Although numerous studies confirm its potential beneficial role, the mechanisms whereby curcumin might be effective at mitigating NASH remain unclear. In the present study, NAFLD rats induced by high-fat diet, showed marked reduction of steatosis and inflammation after being treated with 50 mg/kg curcumin for 6 weeks. These data agree with the efficacy of curcumin in NASH rabbits as reported by Ramirez-Tortosa et al. [35], who also showed that curcumin supplementation lowered the aminotransferase activity and the levels of TNF-α protein. Serum TG, TC and FFA were reduced in our study. However, reports about the influences of curcumin on lipids are contradictory. While some reported data and our results showed the hypolipidemic activity of curcumin [3638], several reports indicate that plasma lipid levels are not affected by curcumin supplementation [35, 39]. This discrepancy may be related to diet composition, concentration of curcumin, method of supplementation, and duration of treatment. Our results showed for the first time that curcumin could improve insulin resistance; reduce liver MDA levels; and increase hepatic GSH content, SOD activity and HO-1 expression, thus confirming the antioxidant effect of curcumin in NASH model rats induced by a high-fat diet. Moreover, we demonstrated for the first time that expressions of Nrf2 and its target genes were enhanced in our rat liver model of NASH, and that this Nrf2 induction by the polyphenolic compound may be involved in its preventive and therapeutic effects.

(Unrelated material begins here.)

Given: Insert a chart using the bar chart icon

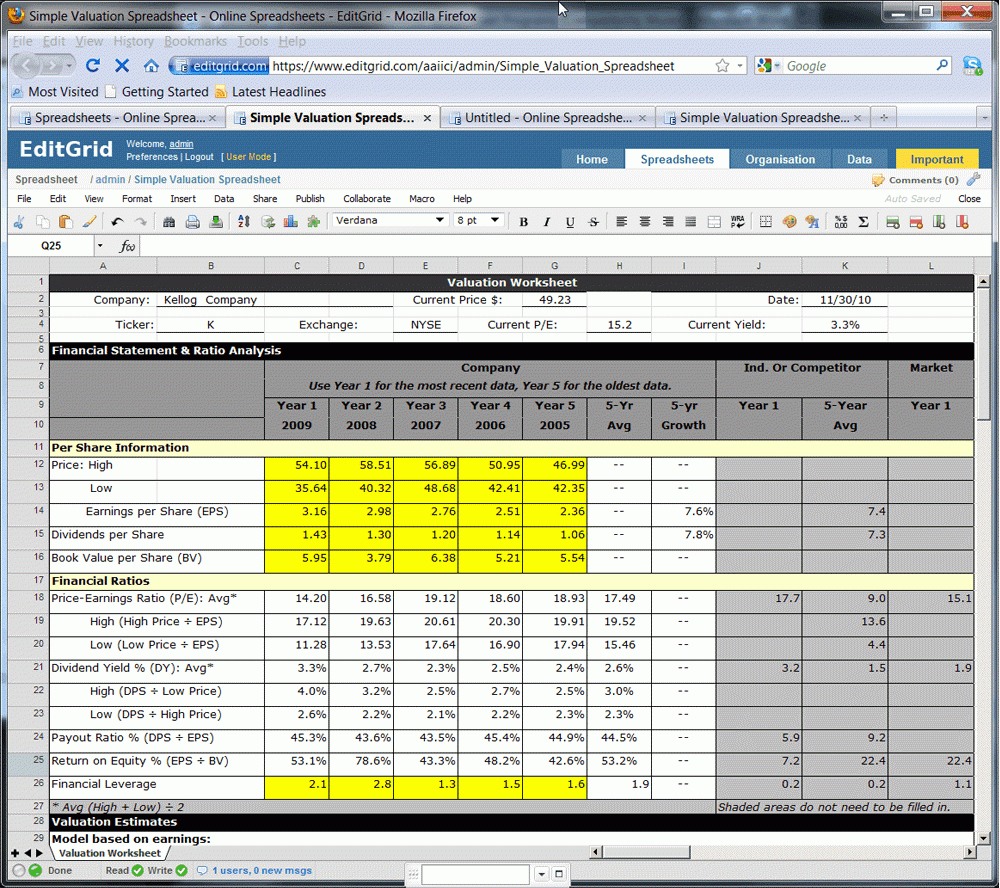Looking at the screenshot, I should point(291,222).
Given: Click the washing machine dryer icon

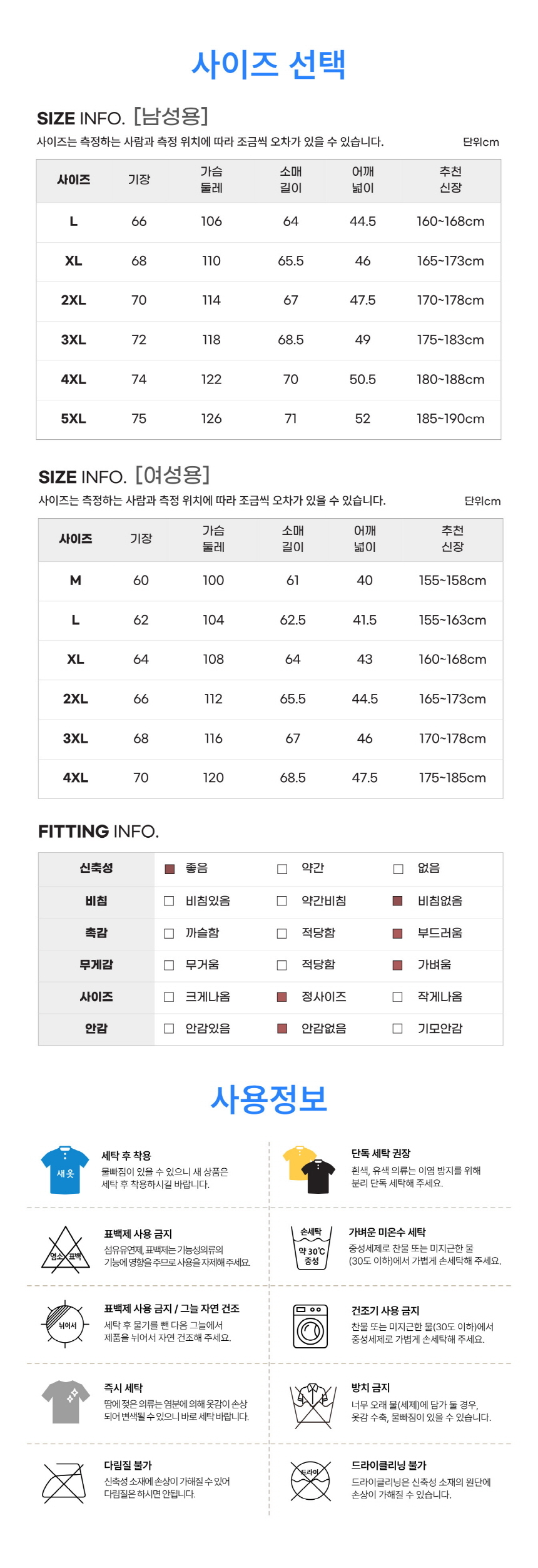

In conclusion, curcumin treatment attenuated insulin resistance, serum lipids, oxidative stress, and liver inflammation in rats with NASH induced by high-fat diet. All the above results suggest that the beneficial effect of curcumin occurred at least in part through activation and modulation of the Nrf2–Keap1 signaling pathway. Based on the findings of the present study, and due to the safety profile as well as low cost of curcumin, we believe that these studies might facilitate future clinical trials with curcumin in the treatment of NASH.